▽

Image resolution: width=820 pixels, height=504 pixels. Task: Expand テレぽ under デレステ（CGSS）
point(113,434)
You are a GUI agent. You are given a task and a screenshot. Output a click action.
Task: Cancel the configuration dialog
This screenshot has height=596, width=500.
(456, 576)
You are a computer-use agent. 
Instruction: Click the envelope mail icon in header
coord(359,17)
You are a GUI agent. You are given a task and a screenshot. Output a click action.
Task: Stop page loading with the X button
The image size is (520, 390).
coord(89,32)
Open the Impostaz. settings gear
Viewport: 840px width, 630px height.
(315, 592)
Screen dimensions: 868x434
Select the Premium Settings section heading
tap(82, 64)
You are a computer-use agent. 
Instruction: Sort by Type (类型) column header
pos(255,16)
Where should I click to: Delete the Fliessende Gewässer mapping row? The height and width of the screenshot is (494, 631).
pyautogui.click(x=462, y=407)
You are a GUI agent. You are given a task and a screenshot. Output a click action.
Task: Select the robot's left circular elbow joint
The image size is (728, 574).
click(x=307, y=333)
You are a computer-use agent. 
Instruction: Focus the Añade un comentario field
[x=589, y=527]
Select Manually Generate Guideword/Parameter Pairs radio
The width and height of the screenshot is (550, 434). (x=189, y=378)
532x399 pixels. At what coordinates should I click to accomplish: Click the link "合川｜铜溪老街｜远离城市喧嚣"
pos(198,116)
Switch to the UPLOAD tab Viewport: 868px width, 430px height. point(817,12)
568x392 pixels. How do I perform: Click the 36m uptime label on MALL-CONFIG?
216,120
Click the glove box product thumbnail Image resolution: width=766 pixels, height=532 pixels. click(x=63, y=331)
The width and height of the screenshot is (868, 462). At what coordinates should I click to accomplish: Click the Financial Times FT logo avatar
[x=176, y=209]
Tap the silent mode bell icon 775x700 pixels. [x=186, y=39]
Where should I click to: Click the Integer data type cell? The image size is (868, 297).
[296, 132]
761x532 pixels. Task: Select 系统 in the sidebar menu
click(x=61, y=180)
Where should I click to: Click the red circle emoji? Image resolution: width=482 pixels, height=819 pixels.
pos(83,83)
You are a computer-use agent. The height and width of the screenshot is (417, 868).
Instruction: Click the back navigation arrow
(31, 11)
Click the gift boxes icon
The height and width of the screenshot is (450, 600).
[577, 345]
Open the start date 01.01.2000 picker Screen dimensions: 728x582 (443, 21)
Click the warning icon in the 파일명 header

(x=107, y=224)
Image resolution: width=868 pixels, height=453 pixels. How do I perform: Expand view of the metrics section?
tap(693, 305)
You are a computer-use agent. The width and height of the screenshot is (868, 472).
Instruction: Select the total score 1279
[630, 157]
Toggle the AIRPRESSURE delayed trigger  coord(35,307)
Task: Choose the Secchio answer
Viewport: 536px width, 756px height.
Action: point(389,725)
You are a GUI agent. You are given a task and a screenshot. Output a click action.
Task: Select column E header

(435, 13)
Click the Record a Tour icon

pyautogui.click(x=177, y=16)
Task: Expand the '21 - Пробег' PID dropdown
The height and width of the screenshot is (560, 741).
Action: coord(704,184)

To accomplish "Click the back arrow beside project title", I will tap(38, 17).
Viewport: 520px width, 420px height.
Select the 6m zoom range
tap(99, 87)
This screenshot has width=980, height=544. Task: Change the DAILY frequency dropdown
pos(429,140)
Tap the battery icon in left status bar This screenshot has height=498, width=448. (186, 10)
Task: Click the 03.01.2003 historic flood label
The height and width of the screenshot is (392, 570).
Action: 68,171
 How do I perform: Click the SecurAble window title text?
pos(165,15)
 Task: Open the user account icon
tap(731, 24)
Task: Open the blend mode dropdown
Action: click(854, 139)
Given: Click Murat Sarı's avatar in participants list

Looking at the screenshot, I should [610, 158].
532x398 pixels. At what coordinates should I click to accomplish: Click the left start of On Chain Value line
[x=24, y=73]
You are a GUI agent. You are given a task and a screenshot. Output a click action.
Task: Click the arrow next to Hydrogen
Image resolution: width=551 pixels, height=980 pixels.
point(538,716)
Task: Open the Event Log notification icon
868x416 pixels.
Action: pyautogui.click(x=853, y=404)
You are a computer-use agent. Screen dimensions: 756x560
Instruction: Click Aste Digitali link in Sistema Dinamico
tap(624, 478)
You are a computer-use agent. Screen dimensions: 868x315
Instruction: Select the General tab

△

> [Assigned task]:
Find the word "computer" in the records, and report each line that has it.

> [Result for this exercise]:
You are a computer-use agent. 
You are a computer-use agent. 
You are a computer-use agent. 
You are a computer-use agent. The height and width of the screenshot is (417, 868).
You are a computer-use agent. The width and height of the screenshot is (868, 472).
You are a computer-use agent. Screen dimensions: 756x560
You are a computer-use agent. Screen dimensions: 868x315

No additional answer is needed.